### WORK INSTRUCTIONS
1. From the Allendale biography, list every relative of Allendale named in it, along with how each is related to him.
2. Carry the Allendale biography on past its final sentence.

### SOURCE EXTRACT
= Wentworth Beaumont, 1st Baron Allendale =

British industrialist and Liberal politician

Arms of Beaumont, Baron Allendale: Gules, a lion rampant or armed and langued azure an orle of eight crescents of the second

Wentworth Blackett Beaumont, 1st Baron Allendale (11 April 1829 – 13 February 1907), was a British industrialist and Liberal politician.

==Background and education==
Allendale was the eldest son of Thomas Beaumont and his wife Henrietta Jane Emma, daughter of John Atkinson, and was educated at Harrow and St John's College, Cambridge.

==Business and political career==
Allendale was the owner of major estates and mines in Northumberland and also sat as Member of Parliament for Northumberland South from 1852 to 1885 and for Tyneside from 1886 to 1892. In 1906 he was raised to the peerage as Baron Allendale, of Allendale and Hexham in the County of Northumberland.

### DATA RECORDS
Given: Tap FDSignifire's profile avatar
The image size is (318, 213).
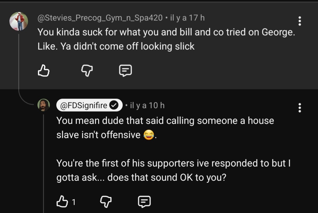Looking at the screenshot, I should click(44, 105).
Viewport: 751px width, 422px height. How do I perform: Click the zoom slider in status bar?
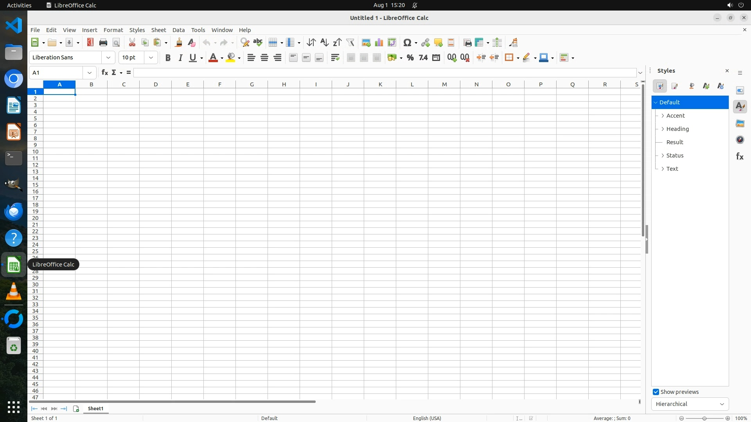(704, 418)
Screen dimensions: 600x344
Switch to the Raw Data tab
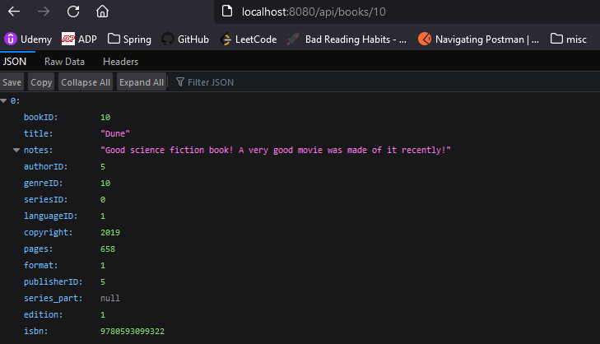64,62
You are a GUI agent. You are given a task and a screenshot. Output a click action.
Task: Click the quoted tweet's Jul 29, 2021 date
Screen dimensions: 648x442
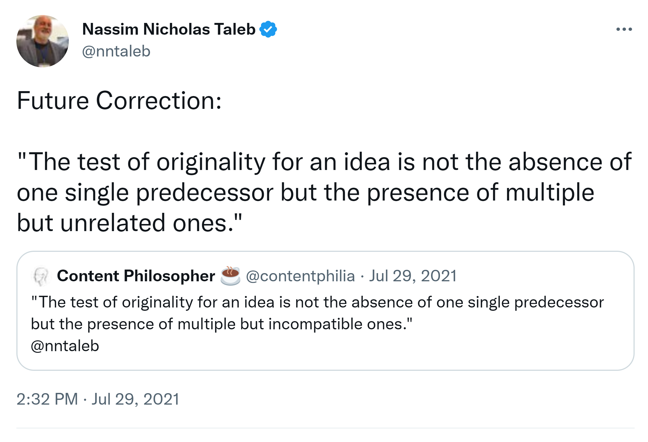(413, 276)
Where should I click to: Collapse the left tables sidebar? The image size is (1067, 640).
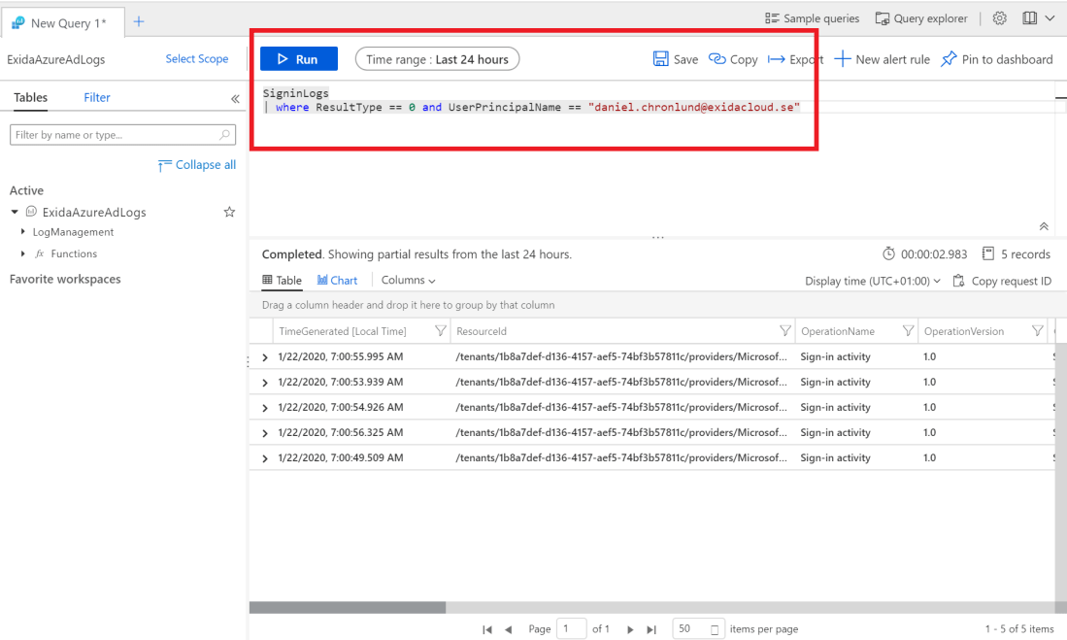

### ANSWERS BY TASK
1.
- Thomas Beaumont: his father
- Henrietta Jane Emma: his mother
- John Atkinson: his maternal grandfather (father of Henrietta Jane Emma)

2.
==Family==
Lord Allendale married firstly Lady Margaret Anne, daughter of Ulick de Burgh, 1st Marquess of Clanricarde, and his wife the Honourable Harriet, daughter of George Canning, in 1856. They had three sons and three daughters. Their youngest son the Honourable Hubert Beaumont was Liberal Member of Parliament for Eastbourne. After his first wife's death in 1888 Allendale married secondly Edith Althea, daughter of Lieutenant-General Henry Meade-Hamilton and widow of Major-General Sir George Pomeroy-Colley, in 1891. There were no children from this marriage. Lord Allendale died in February 1907, aged 77, and was succeeded in the barony by his eldest son Wentworth, who also became a Liberal politician and was created Viscount Allendale in 1911. Lady Allendale died in May 1927.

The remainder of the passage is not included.